I am still learning the formula of what makes a great venture capitalist. In an examination of other successful investors and my own numerous deficiencies, I’ve composed a theory that the best venture capitalists are a Jack/Jill of all trades and a master at a couple. Here’s how to bend the arc of your career toward venture capital.
Jack/Jill of all Trades
Although venture capital seems like a team sport, so much of the work is on your own, one-on-one with entrepreneurs and co-investors. Yes, investment decisions are made as a group, but there are 10x as many decisions made at the portfolio company level that require fast turn around times and made outside the figurative four walls of the venture firm.They are made during a board meeting. It’s for this reason that it is important that a VC have a wide range of competencies as broad as the challenges that portfolio companies face. When I was starting out in the business, my wife asked me once if there were any classes from business school I didn’t use. I gave it a lot of thought, and realized that the answer was “no”.
The other reality about the venture business is that it is getting more competitive. Money is available in more places with less friction. VCs are currently in the “full service” business, and to continue to justify the full service costs, VCs are going to have to bring more value to investments. This underscores the point that a broad range of skills and experience is crucial.
Master at a Couple
Strong VC firms are deliberate about mixing talents. As much as being a Jack/Jill of all trades helps on the front lines, it’s also critical to have some specialization in a firm. This can be functional expertise (e.g., technology, marketing, operations, sales, finance) or industry or business model (e.g., SaaS). This allows the firm to tackle opportunities/handle crises more adeptly and allows a firm to match the skill set (and personality) of an investment professional with that of an entrepreneur. Empathy and experience breed trust and partnership with management teams. It gives us a chance to help our companies better and ultimately achieve better outcomes. For those that develop a known expertise are rewarded with deal flow. So in addition for striving to be a Jack/Jill of all trades, keep in mind what specialization you might develop. I usually recommend to people to develop that specialty (or as many as 2 or 3 specialities) around something they are passionate about, since that’s the only way in my mind to continuously maintain the expertise.
Preparing and Positioning Yourself
There are not many shortcuts to marinading a chicken breast. It just takes time. The same is true for becoming a Jack/Jill of all trades and a master at a couple. This is why most people who enter the VC industry do so not only after work experience and an MBA, but generally later in their careers. At that point, they have been exposed to range of challenges that allowed them to develop a wide range of skills. But there are younger, less experienced people who make it into the industry. How? Besides a big dose of luck, many of those people are what I call “good athletes.” When I was a kid, I went to a charity basketball tournament at a local high school gym with some local C-list and D-list celebrities. There was one big celeb there, the Baltimore Oriole’s Cal Ripken. While there were some good hoops players on the court, Cal destroyed them all. He could dunk, out dribble and out run anyone on the court. Good atheletes are usually good at a lot of sports. I don’t mean good athletes literally — I mean that smart, hardworking and curious people tend to excel in many different situations. So often you are hiring for potential when you are hiring at the lower ranks. Venture capital is an apprentice business, which is why firms are okay hiring good athletes with the intention of molding them through apprenticeship.

__Data excerpts__.

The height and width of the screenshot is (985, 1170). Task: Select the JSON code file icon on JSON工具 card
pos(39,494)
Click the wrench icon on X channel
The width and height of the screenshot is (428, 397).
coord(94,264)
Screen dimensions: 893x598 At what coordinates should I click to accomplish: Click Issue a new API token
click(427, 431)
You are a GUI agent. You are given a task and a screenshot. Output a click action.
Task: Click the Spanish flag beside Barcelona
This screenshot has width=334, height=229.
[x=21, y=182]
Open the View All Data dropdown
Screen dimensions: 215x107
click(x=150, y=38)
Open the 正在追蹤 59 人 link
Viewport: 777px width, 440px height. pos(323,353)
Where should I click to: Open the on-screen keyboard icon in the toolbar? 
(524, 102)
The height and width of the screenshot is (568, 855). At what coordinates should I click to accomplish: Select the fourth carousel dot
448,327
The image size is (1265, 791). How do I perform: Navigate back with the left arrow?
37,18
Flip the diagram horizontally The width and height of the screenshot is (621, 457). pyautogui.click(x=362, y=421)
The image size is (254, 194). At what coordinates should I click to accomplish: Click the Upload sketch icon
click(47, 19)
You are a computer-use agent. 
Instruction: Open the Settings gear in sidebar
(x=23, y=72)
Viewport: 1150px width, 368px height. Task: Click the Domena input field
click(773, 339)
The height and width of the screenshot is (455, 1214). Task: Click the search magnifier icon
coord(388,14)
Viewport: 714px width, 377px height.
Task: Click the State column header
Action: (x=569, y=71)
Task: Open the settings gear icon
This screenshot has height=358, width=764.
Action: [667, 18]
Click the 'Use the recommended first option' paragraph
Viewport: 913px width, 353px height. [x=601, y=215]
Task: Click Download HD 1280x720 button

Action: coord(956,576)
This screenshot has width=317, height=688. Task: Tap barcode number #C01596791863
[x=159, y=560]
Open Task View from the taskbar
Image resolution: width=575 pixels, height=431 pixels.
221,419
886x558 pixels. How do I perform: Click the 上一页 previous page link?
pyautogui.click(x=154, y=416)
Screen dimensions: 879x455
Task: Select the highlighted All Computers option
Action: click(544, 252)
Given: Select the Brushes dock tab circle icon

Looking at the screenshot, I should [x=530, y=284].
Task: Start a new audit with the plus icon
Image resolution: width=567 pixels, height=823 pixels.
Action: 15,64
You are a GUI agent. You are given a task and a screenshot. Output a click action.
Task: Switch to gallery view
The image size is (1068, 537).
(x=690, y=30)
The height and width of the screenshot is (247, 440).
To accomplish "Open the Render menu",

__Apply what you read__.
a: Shorten the paragraph of the text on becoming a venture capitalist that starts "The other reality about the venture business," keeping its main facts.
b: Carry on the text on becoming a venture capitalist from the point where it stops.
The data plays no part in this.

__Responses per task__.
a: Venture capital is getting more competitive because money is easier to find in more places. VCs now offer a "full service" business, and to justify what that costs they will have to bring more value to their investments. That makes a broad range of skills and experience crucial.

b:
Below are some characteristics/skills that I think make up great VCs. It’s not an exhaustive list. and no one VC has all of these, especially earlier in their career. Remember, it takes time to marinade. For most people, VC is a career destination, with many stepping stones before. Assess yourself on these dimensions, and don’t limit yourself to professional experience. If you are weak in various areas, and if VC is not a short term option, seek jobs/roles that will help you round out categories in which you are weak. Given the odds of a venture capital job are slim, a sensible stepping stone ought to be a plan B. The more experience you have in each of these categories, the more appetizing you will be to a venture fund.
- Deal-oriented environments/can survive constant changes in priorities
- Worked at a startup (operations/founder)
- Strong network/makes friends easily/likable/”likes people”
- Industry expertise
- Intellectual curiosity/trend spotter/eager to learn continuously
- Comfort with risk/decision making with incomplete data
- Technical/product expertise (software, medical, etc.)
Remember that none of these is a strict prerequisite for venture. It’s a mosaic.
Connecting the Dots
When I first interviewed at OCA, I realized it was a technology fund, but no one on the team had built technology before joining OCA. I connected (a) the strategy of the fund, with the (b) current investment team and © suggested how I could fit in and help the firm carry out its strategy better with my specialization. I’m thankful they took a risk on me. I say it was a risk because at the time I had very little real business experience. Yes, I worked for a consulting firm, but strictly as a software engineer.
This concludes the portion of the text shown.